Have AirTags and other tracking devices been banned by airlines?

Last fall, German airline Lufthansa gave some passengers the impression that it had banned tracking devices when it said on Twitter that it thought activated AirTags were dangerous. However, it quickly clarified that they were allowed.

Air New Zealand reportedly banned the baggage tracker in November, but according to the site, the tracker can be used as long as the battery does not exceed 0.3g of lithium metal. AirTag contains only 0.1g of lithium.

We lost our burdens and our minds

Where should I put the AirTag in my luggage?
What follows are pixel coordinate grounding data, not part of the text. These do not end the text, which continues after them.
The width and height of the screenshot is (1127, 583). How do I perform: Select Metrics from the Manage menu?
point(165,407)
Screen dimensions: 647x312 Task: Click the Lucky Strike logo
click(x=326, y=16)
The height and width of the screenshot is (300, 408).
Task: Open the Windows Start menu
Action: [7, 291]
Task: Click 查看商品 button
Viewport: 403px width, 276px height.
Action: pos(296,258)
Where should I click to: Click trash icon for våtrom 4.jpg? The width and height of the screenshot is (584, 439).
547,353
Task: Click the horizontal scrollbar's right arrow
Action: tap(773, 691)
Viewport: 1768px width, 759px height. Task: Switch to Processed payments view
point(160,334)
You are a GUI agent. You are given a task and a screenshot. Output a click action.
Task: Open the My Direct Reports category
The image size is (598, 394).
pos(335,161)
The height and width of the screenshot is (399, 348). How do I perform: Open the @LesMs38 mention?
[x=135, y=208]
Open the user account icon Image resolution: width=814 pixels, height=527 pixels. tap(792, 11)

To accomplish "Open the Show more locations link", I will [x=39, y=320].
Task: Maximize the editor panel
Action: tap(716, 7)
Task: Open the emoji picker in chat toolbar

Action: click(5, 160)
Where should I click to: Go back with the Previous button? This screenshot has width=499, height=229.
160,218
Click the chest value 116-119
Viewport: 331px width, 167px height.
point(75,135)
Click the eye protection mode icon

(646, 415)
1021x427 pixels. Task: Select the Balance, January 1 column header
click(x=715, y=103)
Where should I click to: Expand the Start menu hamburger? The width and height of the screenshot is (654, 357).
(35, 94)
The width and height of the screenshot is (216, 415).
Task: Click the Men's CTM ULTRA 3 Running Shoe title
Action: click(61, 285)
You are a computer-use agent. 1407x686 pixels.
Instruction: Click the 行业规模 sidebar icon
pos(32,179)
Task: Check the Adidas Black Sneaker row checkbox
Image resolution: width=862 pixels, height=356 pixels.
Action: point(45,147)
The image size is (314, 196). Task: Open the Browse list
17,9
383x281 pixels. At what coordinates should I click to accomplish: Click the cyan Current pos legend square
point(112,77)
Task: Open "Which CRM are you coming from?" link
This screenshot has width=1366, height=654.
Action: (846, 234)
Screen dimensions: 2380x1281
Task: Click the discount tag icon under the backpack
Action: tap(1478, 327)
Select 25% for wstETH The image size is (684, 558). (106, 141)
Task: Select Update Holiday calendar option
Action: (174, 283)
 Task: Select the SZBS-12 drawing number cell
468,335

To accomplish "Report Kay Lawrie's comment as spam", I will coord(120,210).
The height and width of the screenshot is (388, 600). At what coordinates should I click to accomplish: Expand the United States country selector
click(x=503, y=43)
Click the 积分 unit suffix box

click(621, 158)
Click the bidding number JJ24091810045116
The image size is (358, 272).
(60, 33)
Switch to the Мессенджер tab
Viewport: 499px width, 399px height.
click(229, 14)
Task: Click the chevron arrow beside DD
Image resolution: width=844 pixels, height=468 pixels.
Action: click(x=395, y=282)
Michael Xavier, founder of tech site Insider Techie, advises, “It’s generally best to put your device in a pocket or pouch that’s easily accessible and out of sight.” “You need to make sure that your device is secured in your bag, as it may fall out during transit.”

Most luggage has side pouches that can be closed with a zipper. The less obtrusive the better. If someone tries to steal your luggage, they will find a tracker so no one follows them.

How many trackers do I need to properly track my luggage?

1 per bag. According to Apple, AirTag batteries should last about a year. You can always add a second AirTag to your bag for redundancy if you’re concerned about your AirTag running out of power or failing.

Do I still need to label my luggage?

Yes. Most airlines have sophisticated tracking systems. Baggage tags have a barcode linking the bag to the airline reservation, so that it can be relinked to the bag if it is lost. But the system isn’t perfect.

Sometimes airlines mislabel luggage. And sometimes both luggage tags with extra barcodes and smaller stickers fall off the bag, rendering the tracking system useless.

When that happens, the airline looks for a regular luggage tag with your name and phone number on it. Security experts say you should avoid entering your address because criminals stealing your luggage can show up at your house and steal it when you’re not home.

Best option: For safety reasons, attach a label on the outside and attach a business card or second luggage tag to the inside of the bag. Airlines don’t have an incentive to track your luggage more closely if it has a luggage tag attached, but it helps to identify your property if it goes missing.

Do AirTags work everywhere?

no. AirTags are not always accurate when on the move. AirTags use the Bluetooth-enabled networks of your iPhone, iPad, Apple Watch, and Mac to register your location. Therefore, the absence of other Apple devices may affect functionality.

One of my readers checked her luggage on the high-speed ferry from Mykonos to Santorini last summer. The AirTag erroneously indicated that her luggage was still on the beach.